Source data: Begin

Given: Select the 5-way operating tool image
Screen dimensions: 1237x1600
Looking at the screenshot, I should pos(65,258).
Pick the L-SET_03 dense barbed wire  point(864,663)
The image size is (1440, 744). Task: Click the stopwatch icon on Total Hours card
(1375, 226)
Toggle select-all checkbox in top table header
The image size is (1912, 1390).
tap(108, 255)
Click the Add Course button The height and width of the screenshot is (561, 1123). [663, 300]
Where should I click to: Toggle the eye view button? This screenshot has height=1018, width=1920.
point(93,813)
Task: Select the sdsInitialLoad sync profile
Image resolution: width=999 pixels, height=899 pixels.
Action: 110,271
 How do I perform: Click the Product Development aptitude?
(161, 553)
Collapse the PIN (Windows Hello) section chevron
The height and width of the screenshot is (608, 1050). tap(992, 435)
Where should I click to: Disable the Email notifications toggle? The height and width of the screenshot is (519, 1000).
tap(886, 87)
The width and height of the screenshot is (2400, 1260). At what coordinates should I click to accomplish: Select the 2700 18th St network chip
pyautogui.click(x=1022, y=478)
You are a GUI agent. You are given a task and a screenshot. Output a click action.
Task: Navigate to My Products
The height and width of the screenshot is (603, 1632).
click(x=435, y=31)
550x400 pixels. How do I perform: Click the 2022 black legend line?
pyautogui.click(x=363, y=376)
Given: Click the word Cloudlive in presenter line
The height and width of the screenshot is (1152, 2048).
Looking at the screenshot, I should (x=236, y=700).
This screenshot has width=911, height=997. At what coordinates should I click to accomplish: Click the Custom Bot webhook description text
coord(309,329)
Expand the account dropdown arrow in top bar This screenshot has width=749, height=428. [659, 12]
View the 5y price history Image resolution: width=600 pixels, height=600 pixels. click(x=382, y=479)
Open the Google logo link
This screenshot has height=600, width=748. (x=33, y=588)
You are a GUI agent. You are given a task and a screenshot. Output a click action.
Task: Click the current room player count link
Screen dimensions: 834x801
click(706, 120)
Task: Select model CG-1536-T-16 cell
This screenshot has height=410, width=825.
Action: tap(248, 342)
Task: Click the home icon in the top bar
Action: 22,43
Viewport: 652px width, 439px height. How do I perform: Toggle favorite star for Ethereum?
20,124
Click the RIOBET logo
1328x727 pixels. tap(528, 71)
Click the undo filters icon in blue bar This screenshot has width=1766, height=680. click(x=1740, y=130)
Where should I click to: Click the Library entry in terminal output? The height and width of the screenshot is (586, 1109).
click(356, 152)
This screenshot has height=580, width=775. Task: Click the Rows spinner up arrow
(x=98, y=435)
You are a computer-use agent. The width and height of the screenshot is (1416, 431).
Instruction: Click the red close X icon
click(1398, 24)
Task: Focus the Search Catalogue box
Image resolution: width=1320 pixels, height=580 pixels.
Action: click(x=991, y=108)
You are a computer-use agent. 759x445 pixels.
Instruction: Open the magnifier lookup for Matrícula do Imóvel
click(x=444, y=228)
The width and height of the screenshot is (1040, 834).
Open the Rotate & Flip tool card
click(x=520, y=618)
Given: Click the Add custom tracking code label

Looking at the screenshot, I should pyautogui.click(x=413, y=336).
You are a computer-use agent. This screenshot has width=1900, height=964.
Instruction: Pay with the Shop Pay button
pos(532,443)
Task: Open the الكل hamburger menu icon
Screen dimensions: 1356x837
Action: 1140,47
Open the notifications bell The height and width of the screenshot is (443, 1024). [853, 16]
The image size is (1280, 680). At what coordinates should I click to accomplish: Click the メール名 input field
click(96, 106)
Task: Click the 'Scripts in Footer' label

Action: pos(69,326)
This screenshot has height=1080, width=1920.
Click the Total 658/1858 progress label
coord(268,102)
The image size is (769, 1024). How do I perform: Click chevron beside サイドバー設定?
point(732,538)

Source data: End

What you should do
Within the data above, how many lines include the word "computer"? Respond with the number only.

Written solution
3